[TEXT SHOWN]
****************************************

Scientist fully mapped centromeres in a diploid human cell line for the first time. Their work will help reveal maternal and paternal sequence divergence and advancing functional genomic research.
Due to their repetitive and complex DNA sequences, centromeres have been viewed as the “black boxes” of the genome for decades. Often overlooked in sequencing projects but playing a critical role in cell division, centromeres are a significant aspect of the genome that scientists are only just starting to understand.
“While the rest of the genome shuffles between the maternal and paternal origins, centromeres are inherited intact: one from the maternal and one from the paternal origin for each chromosome, carrying [ancestral] information,” said Simona Giunta, a human genomics researcher at the Sapienza University of Rome.

****************************************

[WHAT TO WORK ON]
1: In the text on centromeres, reproduce everything from "Scientist fully mapped" down to "starting to understand.".
2: Summarize the text on centromeres in two sentences.
3: According to the text on centromeres, at which university is Simona Giunta a human genomics researcher?

[SUPPLIED INFORMATION]
****************************************

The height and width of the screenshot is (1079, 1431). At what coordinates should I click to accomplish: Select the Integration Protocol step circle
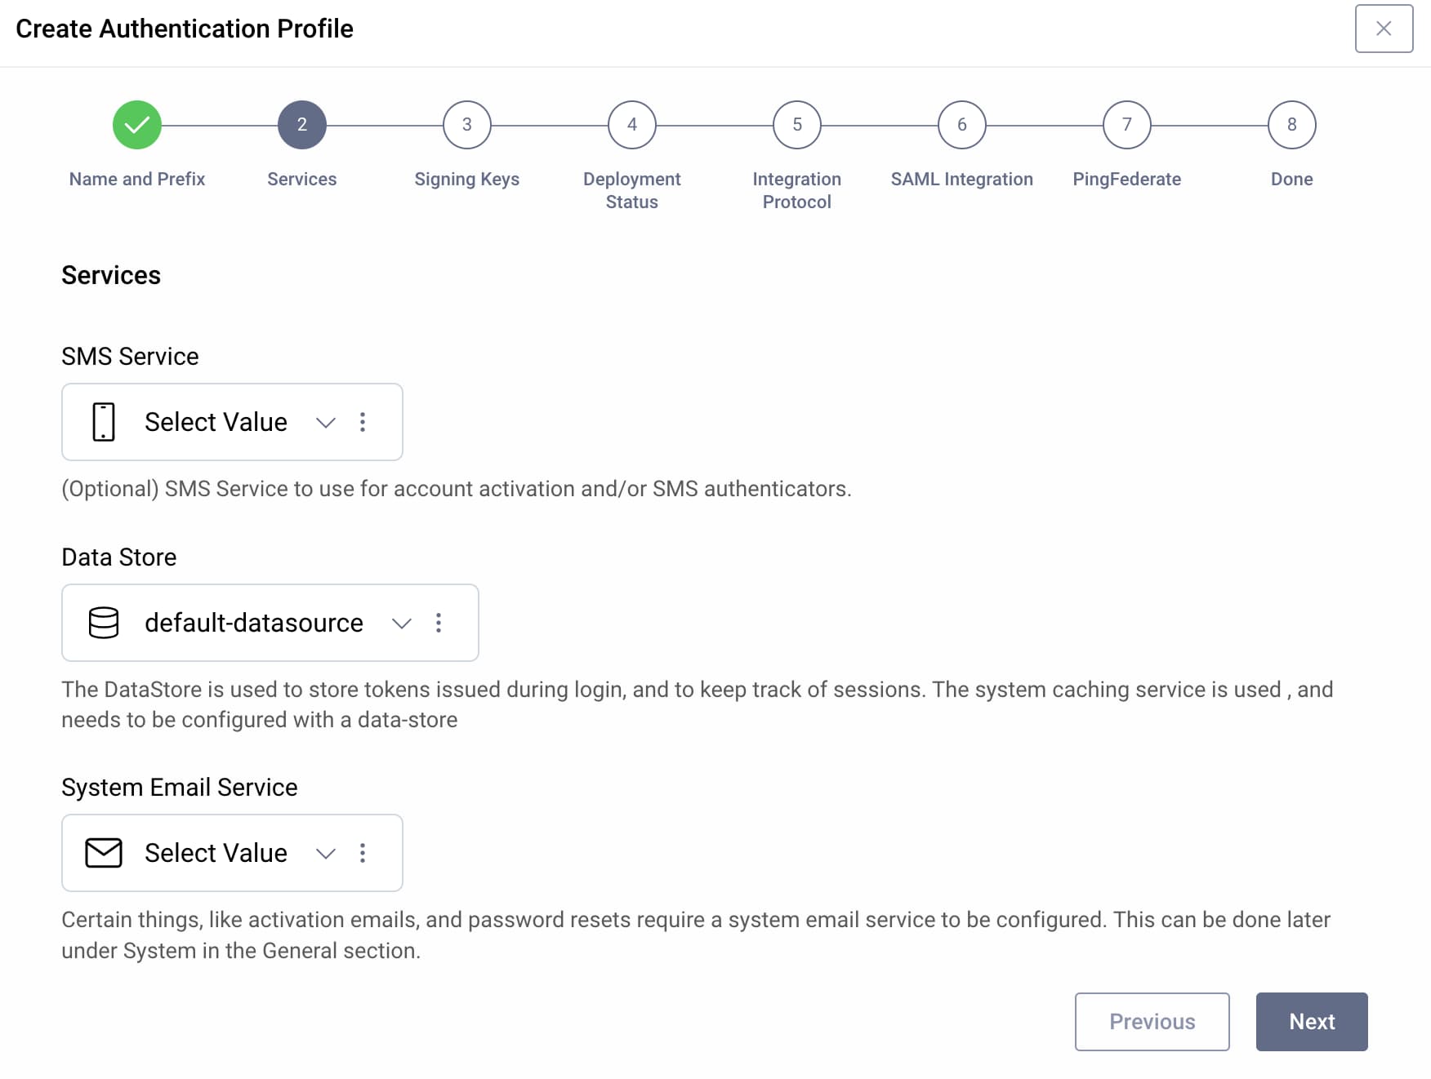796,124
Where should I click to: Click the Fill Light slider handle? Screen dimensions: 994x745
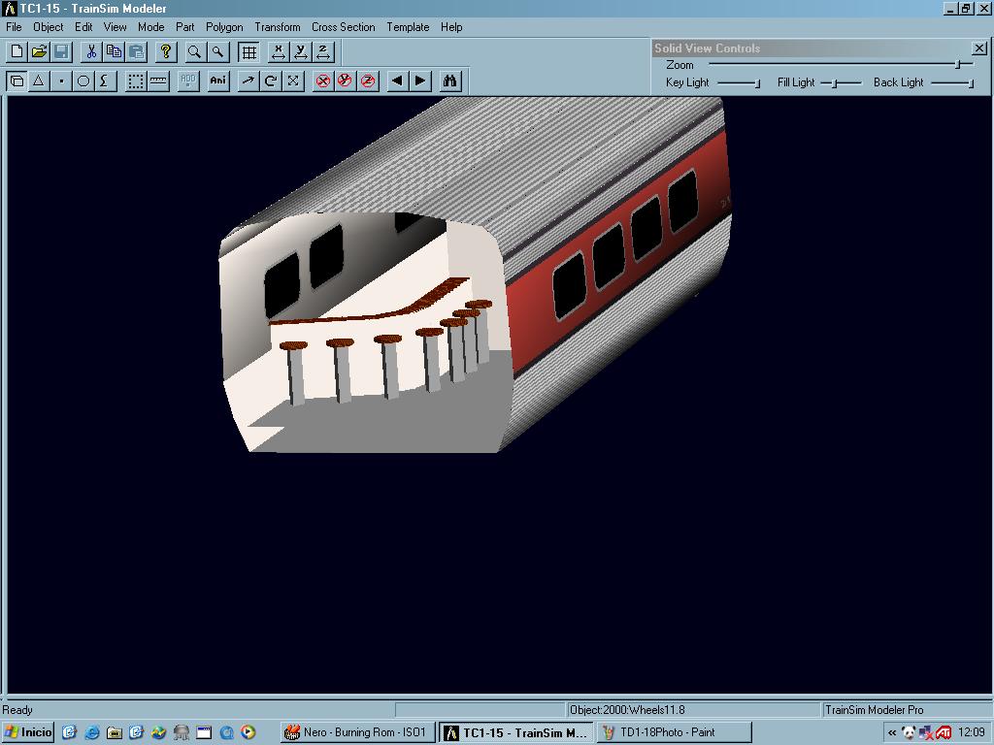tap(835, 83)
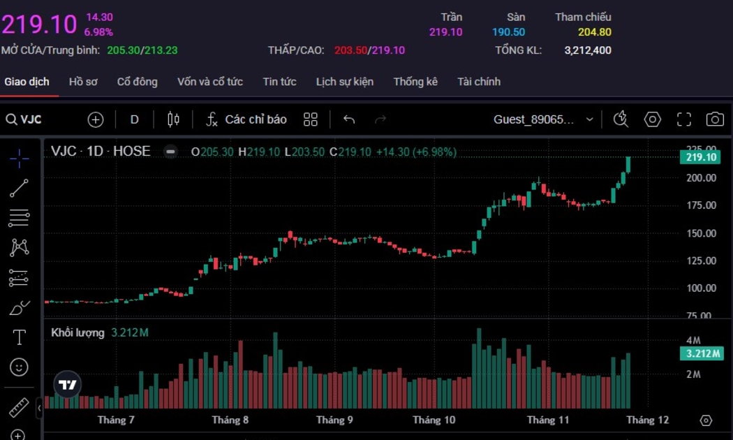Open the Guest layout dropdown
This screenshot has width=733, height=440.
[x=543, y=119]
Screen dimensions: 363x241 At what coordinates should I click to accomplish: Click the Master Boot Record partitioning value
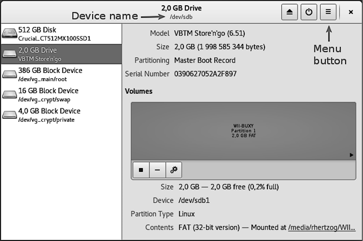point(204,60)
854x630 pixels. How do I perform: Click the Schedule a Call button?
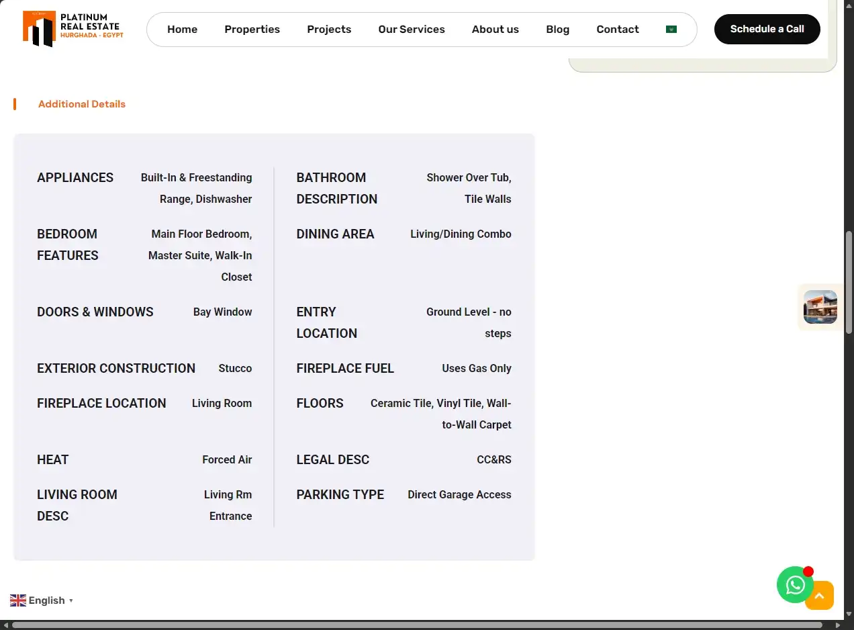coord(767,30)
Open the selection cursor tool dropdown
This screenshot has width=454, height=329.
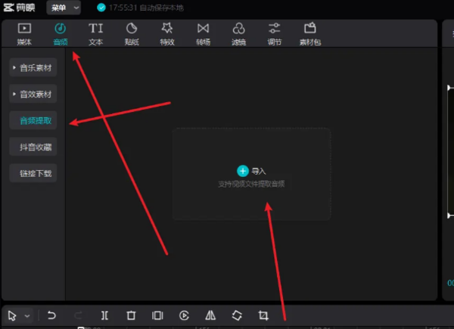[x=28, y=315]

****************************************

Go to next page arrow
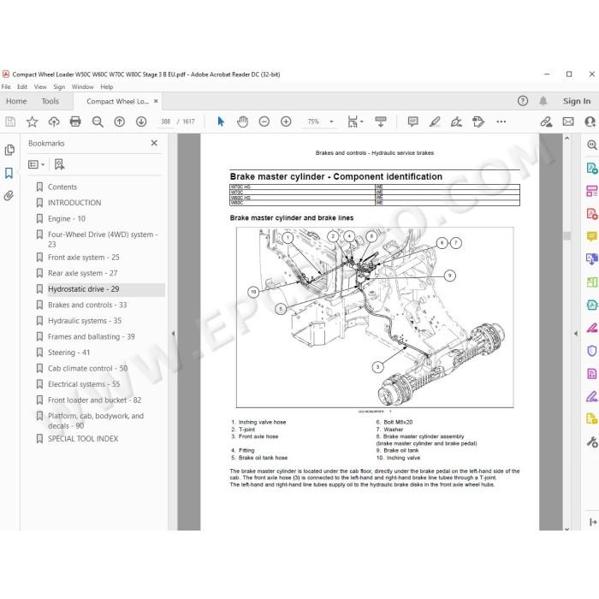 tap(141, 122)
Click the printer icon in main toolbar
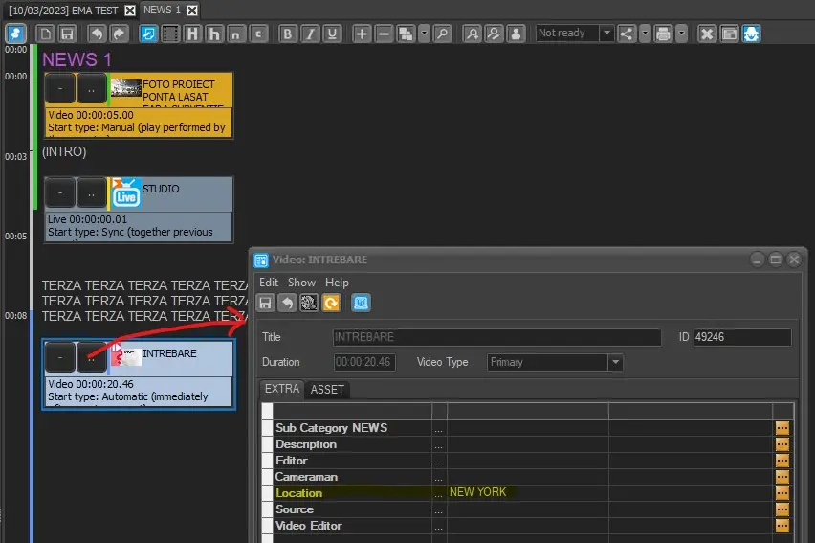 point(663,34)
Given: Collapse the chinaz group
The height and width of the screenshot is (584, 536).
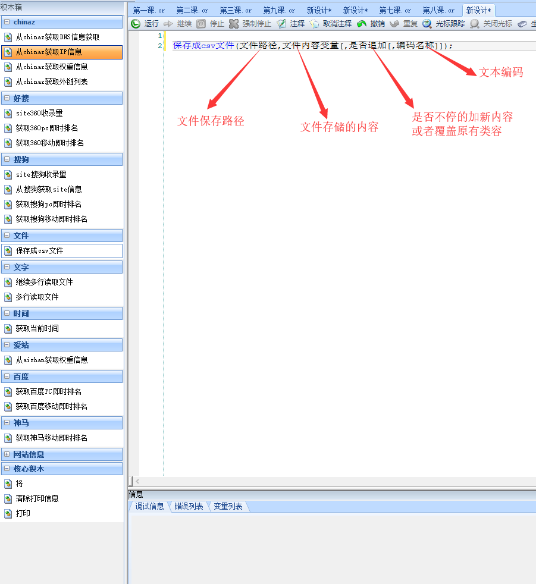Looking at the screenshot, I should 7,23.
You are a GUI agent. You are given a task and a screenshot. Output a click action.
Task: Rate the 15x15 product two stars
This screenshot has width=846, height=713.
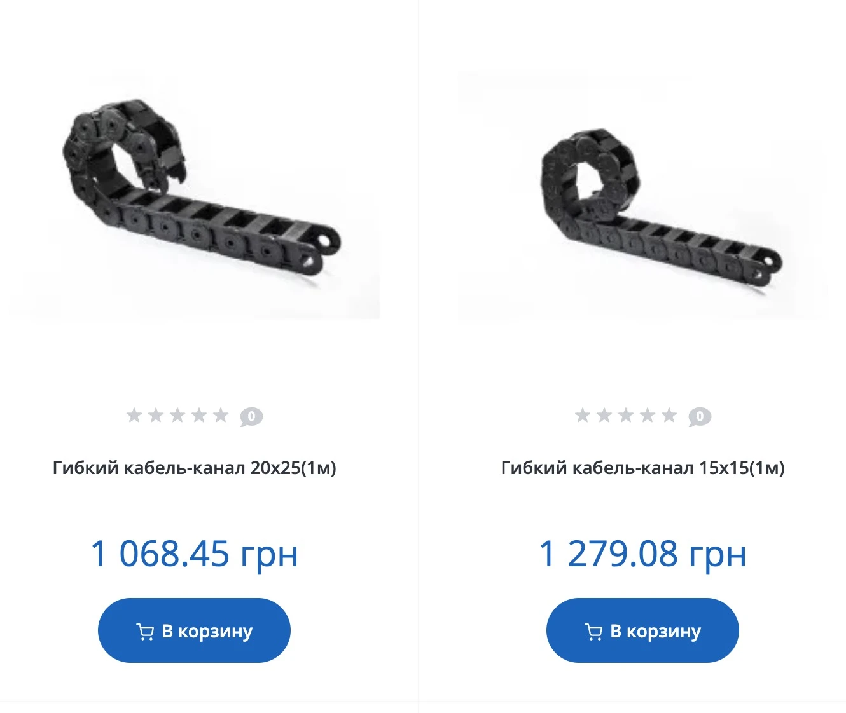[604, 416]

****************************************

[RESPONSES TO THE EXERCISE]
1:
Scientist fully mapped centromeres in a diploid human cell line for the first time. Their work will help reveal maternal and paternal sequence divergence and advancing functional genomic research.
Due to their repetitive and complex DNA sequences, centromeres have been viewed as the “black boxes” of the genome for decades. Often overlooked in sequencing projects but playing a critical role in cell division, centromeres are a significant aspect of the genome that scientists are only just starting to understand.

2: Centromeres, which play a critical role in cell division, have long been treated as the "black boxes" of the genome because of their repetitive and complex DNA, but scientists have now fully mapped them in a diploid human cell line for the first time. According to Simona Giunta, centromeres are inherited intact, one from each parental origin for every chromosome, so they carry ancestral information.

3: The Sapienza University of Rome.